Segment Start: Record set
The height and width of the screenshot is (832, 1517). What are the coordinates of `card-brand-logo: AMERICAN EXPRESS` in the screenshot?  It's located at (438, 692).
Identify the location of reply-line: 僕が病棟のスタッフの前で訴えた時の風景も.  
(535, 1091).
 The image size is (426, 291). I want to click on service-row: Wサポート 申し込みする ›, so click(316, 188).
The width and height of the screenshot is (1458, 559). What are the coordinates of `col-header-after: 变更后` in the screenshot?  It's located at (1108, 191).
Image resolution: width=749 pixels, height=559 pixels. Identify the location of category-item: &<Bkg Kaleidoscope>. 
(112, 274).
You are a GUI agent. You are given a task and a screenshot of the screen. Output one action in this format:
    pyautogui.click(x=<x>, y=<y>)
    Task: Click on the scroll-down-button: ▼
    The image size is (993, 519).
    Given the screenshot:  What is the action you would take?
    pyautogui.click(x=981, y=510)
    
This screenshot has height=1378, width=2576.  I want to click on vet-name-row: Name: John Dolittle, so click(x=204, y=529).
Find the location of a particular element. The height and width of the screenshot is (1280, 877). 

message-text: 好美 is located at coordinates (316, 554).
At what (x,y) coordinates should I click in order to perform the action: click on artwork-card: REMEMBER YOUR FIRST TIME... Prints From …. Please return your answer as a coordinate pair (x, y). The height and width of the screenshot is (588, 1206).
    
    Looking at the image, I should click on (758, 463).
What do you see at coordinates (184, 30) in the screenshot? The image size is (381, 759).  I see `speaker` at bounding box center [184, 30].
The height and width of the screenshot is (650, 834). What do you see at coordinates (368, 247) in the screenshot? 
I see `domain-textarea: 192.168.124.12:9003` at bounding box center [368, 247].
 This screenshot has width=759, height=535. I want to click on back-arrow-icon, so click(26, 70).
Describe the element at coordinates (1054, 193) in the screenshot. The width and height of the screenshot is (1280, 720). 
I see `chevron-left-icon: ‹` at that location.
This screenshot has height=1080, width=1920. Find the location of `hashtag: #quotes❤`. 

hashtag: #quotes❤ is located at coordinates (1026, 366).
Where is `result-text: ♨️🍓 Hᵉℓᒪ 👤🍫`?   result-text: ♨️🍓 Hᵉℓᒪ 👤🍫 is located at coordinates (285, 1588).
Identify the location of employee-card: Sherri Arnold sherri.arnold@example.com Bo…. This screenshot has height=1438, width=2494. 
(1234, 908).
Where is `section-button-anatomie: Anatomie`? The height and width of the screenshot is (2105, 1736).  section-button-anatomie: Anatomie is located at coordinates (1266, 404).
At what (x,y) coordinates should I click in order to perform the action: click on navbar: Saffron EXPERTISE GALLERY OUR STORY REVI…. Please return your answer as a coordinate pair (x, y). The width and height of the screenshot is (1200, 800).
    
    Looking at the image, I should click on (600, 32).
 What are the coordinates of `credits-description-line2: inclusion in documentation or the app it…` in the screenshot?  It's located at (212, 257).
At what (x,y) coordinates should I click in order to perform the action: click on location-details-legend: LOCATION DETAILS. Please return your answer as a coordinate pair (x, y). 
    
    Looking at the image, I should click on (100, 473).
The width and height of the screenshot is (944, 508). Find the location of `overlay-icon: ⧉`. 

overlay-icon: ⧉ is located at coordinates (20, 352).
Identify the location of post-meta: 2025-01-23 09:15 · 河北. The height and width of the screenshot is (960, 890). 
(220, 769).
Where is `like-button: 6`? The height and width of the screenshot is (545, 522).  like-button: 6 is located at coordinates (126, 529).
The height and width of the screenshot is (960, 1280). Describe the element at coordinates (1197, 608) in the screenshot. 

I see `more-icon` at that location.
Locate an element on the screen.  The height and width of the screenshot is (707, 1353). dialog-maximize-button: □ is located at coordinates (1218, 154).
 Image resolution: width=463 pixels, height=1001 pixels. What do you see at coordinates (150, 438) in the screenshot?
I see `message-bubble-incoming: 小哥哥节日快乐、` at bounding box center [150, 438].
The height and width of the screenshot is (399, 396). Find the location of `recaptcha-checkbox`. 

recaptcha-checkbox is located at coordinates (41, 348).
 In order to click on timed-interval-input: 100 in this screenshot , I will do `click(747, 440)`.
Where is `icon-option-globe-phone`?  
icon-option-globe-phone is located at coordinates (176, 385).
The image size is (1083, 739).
Segment End: Record set
Please swap "Identify the location of" for "Find the position of" in the records, starting at the first line and stopping after the line that has "message-text: 好美 is". Give those lines again with everything else unchanged.

The height and width of the screenshot is (832, 1517). What are the coordinates of `card-brand-logo: AMERICAN EXPRESS` in the screenshot?  It's located at (438, 692).
Find the position of reply-line: 僕が病棟のスタッフの前で訴えた時の風景も.  
(535, 1091).
 The image size is (426, 291). I want to click on service-row: Wサポート 申し込みする ›, so click(316, 188).
The width and height of the screenshot is (1458, 559). What are the coordinates of `col-header-after: 变更后` in the screenshot?  It's located at (1108, 191).
Image resolution: width=749 pixels, height=559 pixels. Find the position of category-item: &<Bkg Kaleidoscope>. 
(112, 274).
You are a GUI agent. You are given a task and a screenshot of the screen. Output one action in this format:
    pyautogui.click(x=<x>, y=<y>)
    Task: Click on the scroll-down-button: ▼
    The image size is (993, 519).
    Given the screenshot:  What is the action you would take?
    pyautogui.click(x=981, y=510)
    
This screenshot has height=1378, width=2576.  I want to click on vet-name-row: Name: John Dolittle, so click(x=204, y=529).
Find the location of a particular element. The height and width of the screenshot is (1280, 877). 

message-text: 好美 is located at coordinates (316, 554).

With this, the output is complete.